On Thursday, for a short period of time between 14:32 UTC and 14:46 UTC, customers starting receiving 502 error codes in response to some SDK authentication and evaluation requests. The users were not able to toggle flags via the admin user interface during this time.
Roll back recent CDN rollout for all customers
Scaled up FF services to normal.
All times are in UTC
Time | Event | Notes |
---|---|---|
Sep 21, 2023, 2:32:23 PM | First synthetic check failed | |
Sep 21, 2023, 2:43:06 PM | First alert came through the ff-alerts channel, with an Uptime check failed | |
ff-admin-server Pods started to restart in Prod 2 | ||
ff-client-server Pods in a not ready state | ||
SRE jumped on to start debugging the issue | ||
Quickly identified Redis CPU being at 100% for a period | ||
Looking at the logs of the pods that were restarting, error message indicating the ff-admin-server was unable to connect to the Redis instance | ||
Scaled down the Pods for the ff-admin-server and ff-client-server deployment to 2 to reduce load on Redis | ||
Once the Redis CPU dropped from 100%, pods brought back up to previous levels | ||
Sep 21, 2023, 2:46:23 PM | Incident raised as a FH | |
Sep 21, 2023, 2:46:23 PM | Last Failed health check reported | |
Sep 21, 2023, 2:46:23 PM | Manual testing on Prod2 demo app, works as expected | |
Sep 21, 2023, 2:46:23 PM | Decision to go revert CDN rollout for all customers | CDN was using an expensive query, that was resulting the Redis CPU spiking |
The RCA follows the same pattern for the same issue that occurred on Friday 15th. A permanent fix for the problem is expected to be deployed into production on September 22nd. The fix resolves the Redis keys command issue described below.
The RCA below has been split into two.
The admin services liveness probe started failing. As a result kubernetes started to restart the service.
The probe uses the admin services healthcheck endpoint. This checks that all downstream services are available and responding. Requests to the redis service had started to timeout.
The redis service was reporting 100% CPU usage.

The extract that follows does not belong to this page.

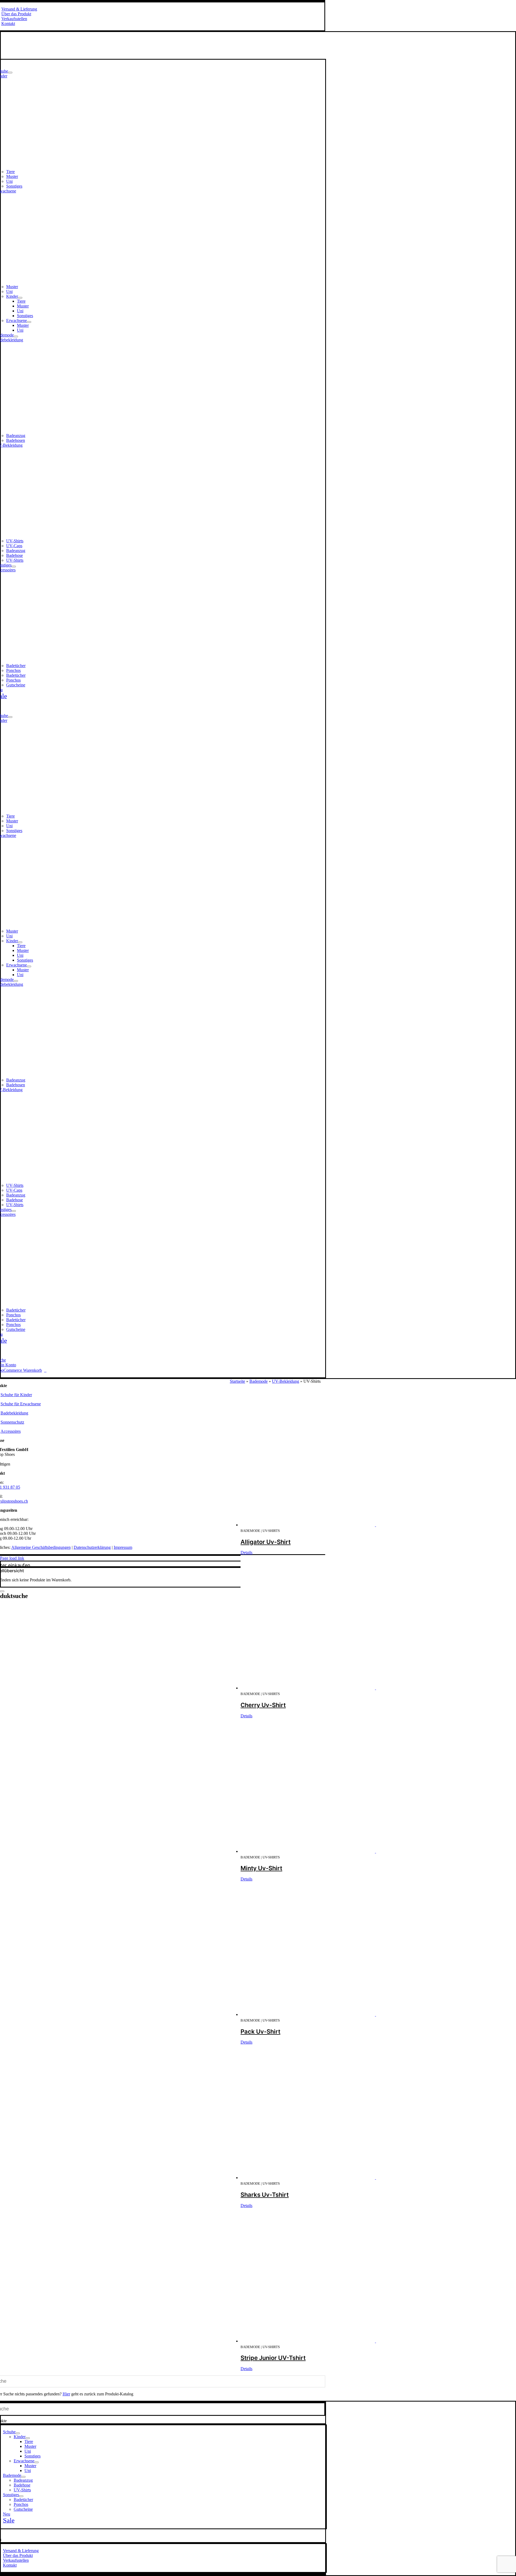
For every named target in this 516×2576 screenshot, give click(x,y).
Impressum (123, 1547)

While it was processing commands there was increased latency which resulted in many calls timing out.
We recently upgraded from Redis v5 to Redis v6. Redis v6 is multi-threaded and can perform operations concurrently.
One of the redis calls used by Feature Flags CDN solution is called ‘keys’. This returns keys based on a pattern match. Although it uses a pattern match in the command, the execution time for the command increases linearly as the total number of keys in cache increases. During the peak part of the day as the number of keys in the cache grew, it reached the point where the command took longer than the configured timeout to return.

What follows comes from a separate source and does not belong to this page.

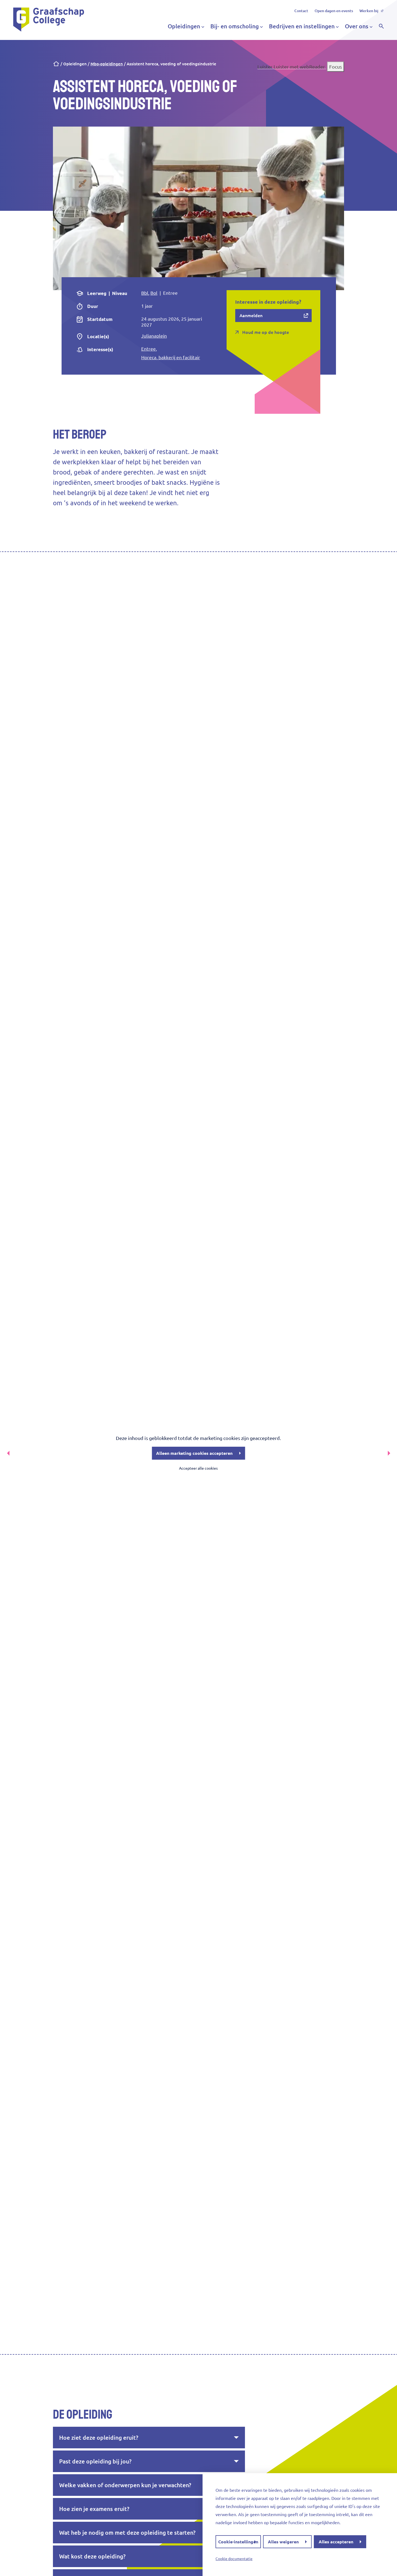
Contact (301, 11)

The logs indicated requests were starting to timeout. As a result a 502 was returned.
During the authentication and evaluation flows Feature Flags makes use of redis to cache data. This allows us to scale the service. Some of the redis queries started to timeout.
The redis service CPU had spiked at 100%. Normally if we cannot find an item in the cache we fall through to the underlying database, but in this case because the request timed out we failed to hit the underlying database to load the data.
(see why 4 from the admin service failures)
(see why 5 from the admin service failures)
There are two use-cases load tested prior to release
The part of the solution that used the expensive Redis calls occurs during requests that are served out of the CDN to guarantee the requested ETag is still up to date. This typically operates over a small set of keys, so when load testing only a small set of a few thousand keys are used.
When testing evaluation calls, this normally has a cache with a few hundred thousand keys. But this flow does not use expensive redis calls.
These flows are tested in isolation in our testing environment, but the issue only manifests when combining the two scenarios.